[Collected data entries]
[Start of section]
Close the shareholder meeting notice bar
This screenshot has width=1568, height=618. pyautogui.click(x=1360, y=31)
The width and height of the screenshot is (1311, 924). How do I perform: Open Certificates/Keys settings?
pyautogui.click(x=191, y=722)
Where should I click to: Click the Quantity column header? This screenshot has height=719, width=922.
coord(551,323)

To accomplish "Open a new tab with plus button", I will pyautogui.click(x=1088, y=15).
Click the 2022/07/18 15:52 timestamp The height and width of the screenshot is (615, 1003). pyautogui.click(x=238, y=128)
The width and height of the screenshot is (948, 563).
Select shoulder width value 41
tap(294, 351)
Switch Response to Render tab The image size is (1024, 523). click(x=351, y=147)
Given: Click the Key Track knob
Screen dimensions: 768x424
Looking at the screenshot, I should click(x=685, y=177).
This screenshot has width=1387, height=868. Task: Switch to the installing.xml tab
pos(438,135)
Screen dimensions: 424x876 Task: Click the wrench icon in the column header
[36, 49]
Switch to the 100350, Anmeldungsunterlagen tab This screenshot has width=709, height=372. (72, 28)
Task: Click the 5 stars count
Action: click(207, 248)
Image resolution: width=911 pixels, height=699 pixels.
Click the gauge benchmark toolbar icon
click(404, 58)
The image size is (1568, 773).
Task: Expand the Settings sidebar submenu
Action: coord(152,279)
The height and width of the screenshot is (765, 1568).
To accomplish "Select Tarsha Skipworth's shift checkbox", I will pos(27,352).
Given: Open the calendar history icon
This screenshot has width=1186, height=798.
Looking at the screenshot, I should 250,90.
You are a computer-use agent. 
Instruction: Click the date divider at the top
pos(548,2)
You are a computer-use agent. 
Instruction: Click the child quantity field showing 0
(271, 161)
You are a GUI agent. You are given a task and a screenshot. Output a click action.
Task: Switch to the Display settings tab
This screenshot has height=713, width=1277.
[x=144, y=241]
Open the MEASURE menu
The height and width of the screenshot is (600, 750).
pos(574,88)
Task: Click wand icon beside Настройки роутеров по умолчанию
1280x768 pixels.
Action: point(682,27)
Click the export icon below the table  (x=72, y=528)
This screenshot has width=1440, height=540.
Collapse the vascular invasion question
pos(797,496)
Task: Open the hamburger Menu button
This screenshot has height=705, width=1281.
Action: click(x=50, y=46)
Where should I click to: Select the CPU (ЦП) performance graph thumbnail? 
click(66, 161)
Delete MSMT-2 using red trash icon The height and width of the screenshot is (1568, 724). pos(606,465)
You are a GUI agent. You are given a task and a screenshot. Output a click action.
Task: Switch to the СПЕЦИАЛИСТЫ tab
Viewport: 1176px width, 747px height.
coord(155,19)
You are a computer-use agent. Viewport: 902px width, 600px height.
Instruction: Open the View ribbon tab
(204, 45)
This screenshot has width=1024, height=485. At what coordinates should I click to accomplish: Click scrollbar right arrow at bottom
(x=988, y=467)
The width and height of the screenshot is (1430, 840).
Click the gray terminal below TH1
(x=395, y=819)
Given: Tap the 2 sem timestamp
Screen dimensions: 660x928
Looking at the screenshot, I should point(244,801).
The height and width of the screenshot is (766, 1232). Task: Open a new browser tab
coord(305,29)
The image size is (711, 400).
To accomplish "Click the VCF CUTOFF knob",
[End of section]
### Work item
Nothing but the lines with "knob" should be returned, copied from the entries above.

### Expected answer
Given: Click the Key Track knob
To accomplish "Click the VCF CUTOFF knob",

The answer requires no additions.